İlk Derece Mahkemesi kararının özeti: Vergi Mahkemesince verilen kararda; takdir komisyonunca yeterli inceleme ve araştırma yapılmadan takdir edilen matrahlar üzerinden davacı adına yapılan cezalı tarhiyatlarda hukuka uyarlık bulunmadığı sonucuna varılmıştır.
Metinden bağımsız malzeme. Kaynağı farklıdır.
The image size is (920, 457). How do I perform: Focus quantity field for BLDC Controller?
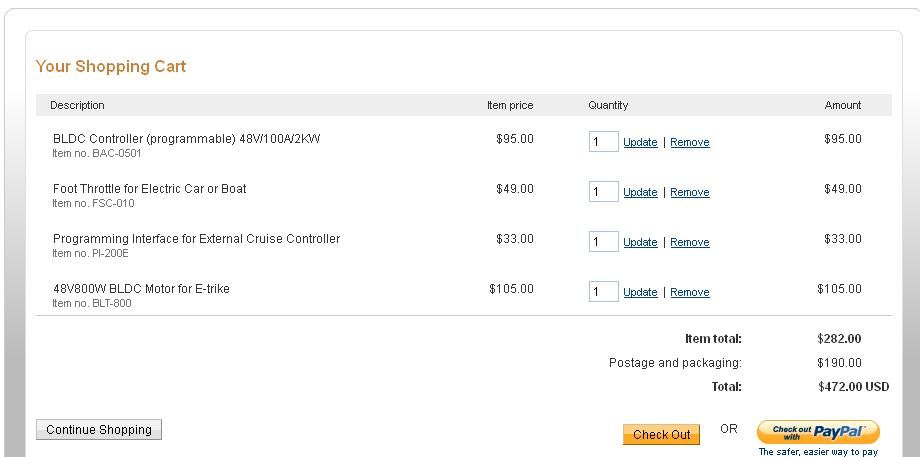604,142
Belirtilen gerekçelerle davanın kabulüne karar verilmiştir.
TEMYİZ EDENİN İDDİALARI : Davalı idare tarafından, davacı adına yapılan cezalı tarhiyatlarda hukuka aykırılık bulunmadığı, temyiz isteminin kabulü ve Mahkeme kararının bozulması gerektiği ileri sürülmektedir.
KARŞI TARAFIN SAVUNMASI : Temyiz isteminin reddi gerektiği savunulmuştur.
TETKİK HÂKİMİ : …
DÜŞÜNCESİ : Temyiz isteminin reddi ile Vergi Mahkemesi kararının onanması gerektiği düşünülmektedir.
TÜRK MİLLETİ ADINA
Karar veren Danıştay Dördüncü Dairesince, Tetkik Hâkiminin açıklamaları dinlendikten ve dosyadaki belgeler incelendikten sonra gereği görüşüldü:
İNCELEME VE GEREKÇE :
İdare ve vergi mahkemelerinin nihai kararlarının temyizen bozulması, 2577 sayılı İdari Yargılama Usulü Kanunu'nun 49. maddesinde yer alan sebeplerden birinin varlığı hâlinde mümkündür.
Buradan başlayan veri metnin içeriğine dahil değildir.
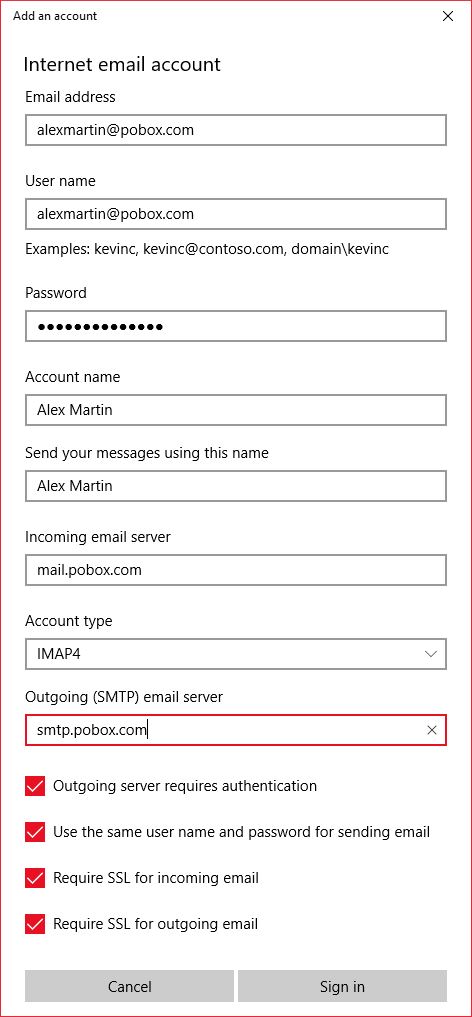
Task: Edit the Account name field
Action: click(x=236, y=410)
Temyizen incelenen karar usul ve hukuka uygun olup, dilekçede ileri sürülen temyiz nedenleri kararın bozulmasını gerektirecek nitelikte görülmemiştir.
KARAR SONUCU :
Açıklanan nedenlerle;
1. Temyiz isteminin reddine,
2. Temyize konu … Vergi Mahkemesinin … tarih ve E:…, K:… sayılı kararının ONANMASINA,
3. Temyiz giderlerinin istemde bulunan üzerinde bırakılmasına,
4. Dosyanın anılan Vergi Mahkemesine gönderilmesine,
5. 2577 sayılı İdari Yargılama Usulü Kanunu'nun (Geçici 8. maddesi uyarınca uygulanmasına devam edilen) 54. maddesinin 1. fıkrası uyarınca bu kararın tebliğ tarihini izleyen günden itibaren onbeş (15) gün içinde karar düzeltme yolu açık olmak üzere, 17/12/2020 tarihinde oyçokluğuyla karar verildi.
(X) KARŞI OY :
Davacı adına, gayrimenkul satışı nedeniyle elde ettiği kazancı beyan etmediğinden bahisle takdir komisyonu kararlarına istinaden vergi ziyaı cezalı olarak re'sen tarh edilen 2009 yılı gelir vergisi ile 2009/10-12 dönemi geçici verginin kaldırılması istemiyle açılan davanın kabulüne ilişkin Vergi Mahkemesi kararı davalı idarece temyiz edilmiştir.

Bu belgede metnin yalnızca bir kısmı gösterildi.